70 ANOS DE CAMINHADA E AMOR


 por Maria Clara Bingemer

  


Sempre me pareceu muito sugestiva a comparação feita pelo célebre filósofo E. Levinas entre Ulisses e Abraão como figuras paradigmáticas da relação com o outro. Acho que, mais ainda, são protótipos antropológicos, figuras paradigmáticas da identidade humana.

Ulisses, depois da Guerra de Troia, de volta à casa, viveu a aventura de encontros múltiplos com outros, experiências variadas. Travou combates, enfrentou obstáculos sem fim, conheceu o diferente. Coberto de vitórias e glória, regressou. Ao chegar, mesmo disfarçado, "diferente" do Ulisses que partira, é ainda o "mesmo"; seu cachorro, pelo faro, e Penélope, pelo amor, o reconhecem. Ulisses representa o herói do regresso, que tomou contato com o diferente apenas para, num mundo domesticado e assimilado, reduzi-lo ao mesmo.

Abraão ouviu uma voz que o chamava, e partiu da sua terra para nunca mais voltar. Sua viagem foi na direção do novo, do não familiar, do diferente, do Outro. Ninguém o espera num regresso ao ponto de partida. Há só uma palavra de promessa que o chama para um futuro sempre mais adiante. Abraão ouve, caminha, transcende. A sua identidade transfigura-se a cada passo, é processual, histórica. Rompe com o passado, e o seu êxodo vai no sentido de um futuro imprevisível e novo.

Há 50 anos um homem nascido em Buenos Aires, de pais alemães, empreendeu essa viagem em direção ao novo.  Movia-o nessa aventura um amor incondicional por uma mulher e uma disponibilidade para empreender com ela um caminho que não sabia qual era mas confiava em que Deus o sabia.  Aportou no Rio de Janeiro e casou-se com sua amada, viajou, teve filhos.  Juntos viveram momentos belos e difíceis.  Alguns muito difíceis.

-*-

**Tarefa proposta 1**
Segundo o trecho, em que direção foi a viagem de Abraão? Liste todos os termos dessa enumeração.
**Tarefa proposta 2**
Por favor, redigite a parte do trecho que começa em "Há 50 anos um" e segue até "Alguns muito difíceis.", sem mudar nada.

-*-

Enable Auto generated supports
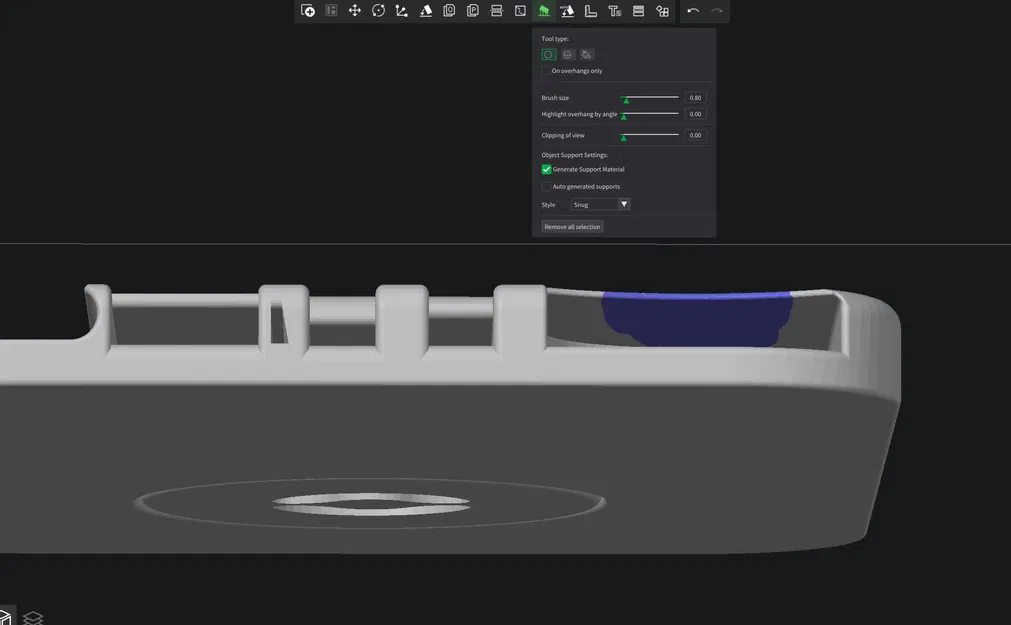 [545, 186]
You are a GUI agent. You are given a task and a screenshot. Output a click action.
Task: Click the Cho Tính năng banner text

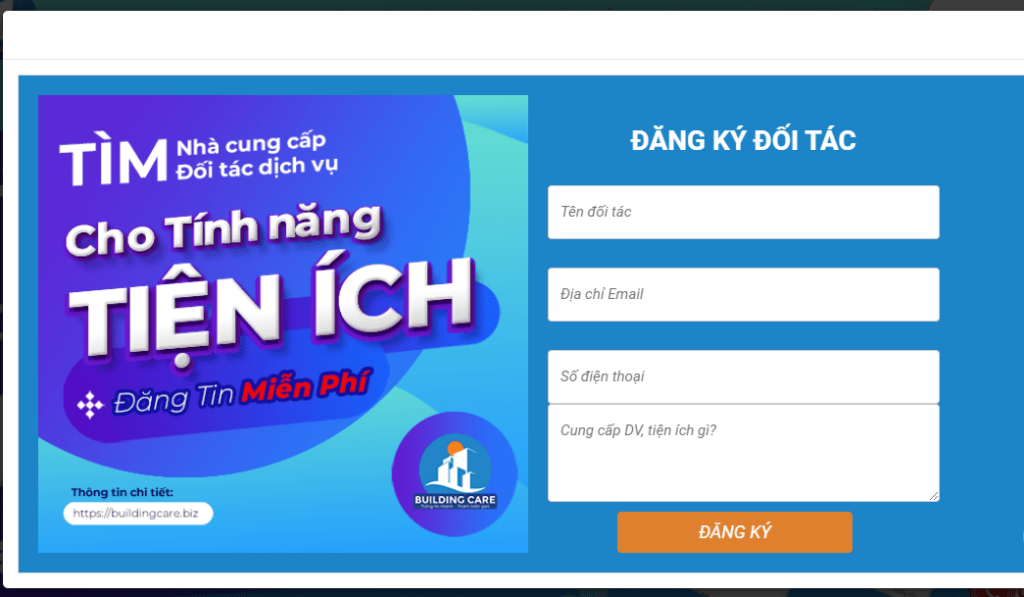coord(223,229)
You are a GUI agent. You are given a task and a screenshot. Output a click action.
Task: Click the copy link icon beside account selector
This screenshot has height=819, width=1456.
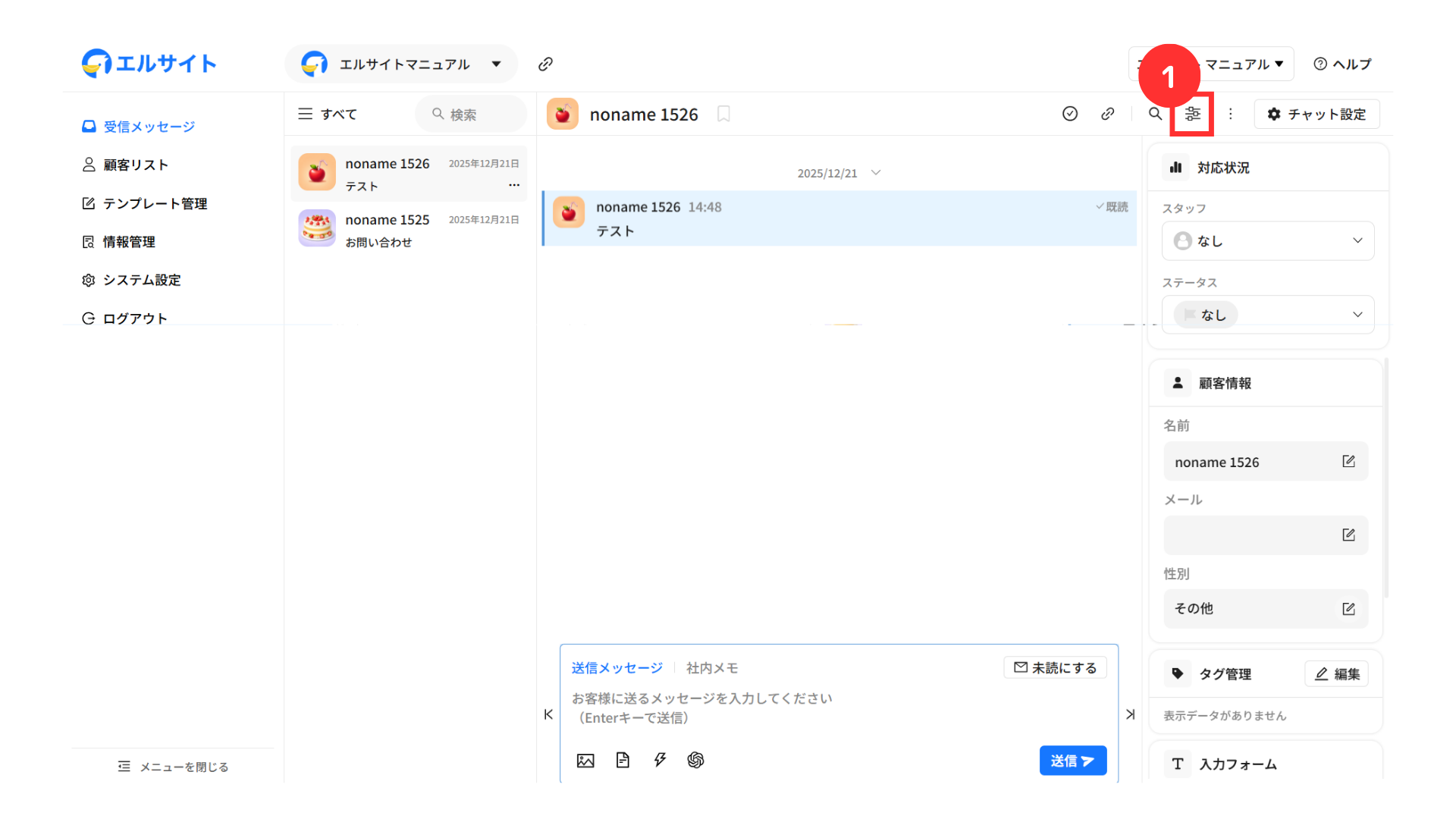coord(545,64)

-*-

**Resposta esperada 1**
- o novo
- o não familiar
- o diferente
- o Outro

**Resposta esperada 2**
Há 50 anos um homem nascido em Buenos Aires, de pais alemães, empreendeu essa viagem em direção ao novo.  Movia-o nessa aventura um amor incondicional por uma mulher e uma disponibilidade para empreender com ela um caminho que não sabia qual era mas confiava em que Deus o sabia.  Aportou no Rio de Janeiro e casou-se com sua amada, viajou, teve filhos.  Juntos viveram momentos belos e difíceis.  Alguns muito difíceis.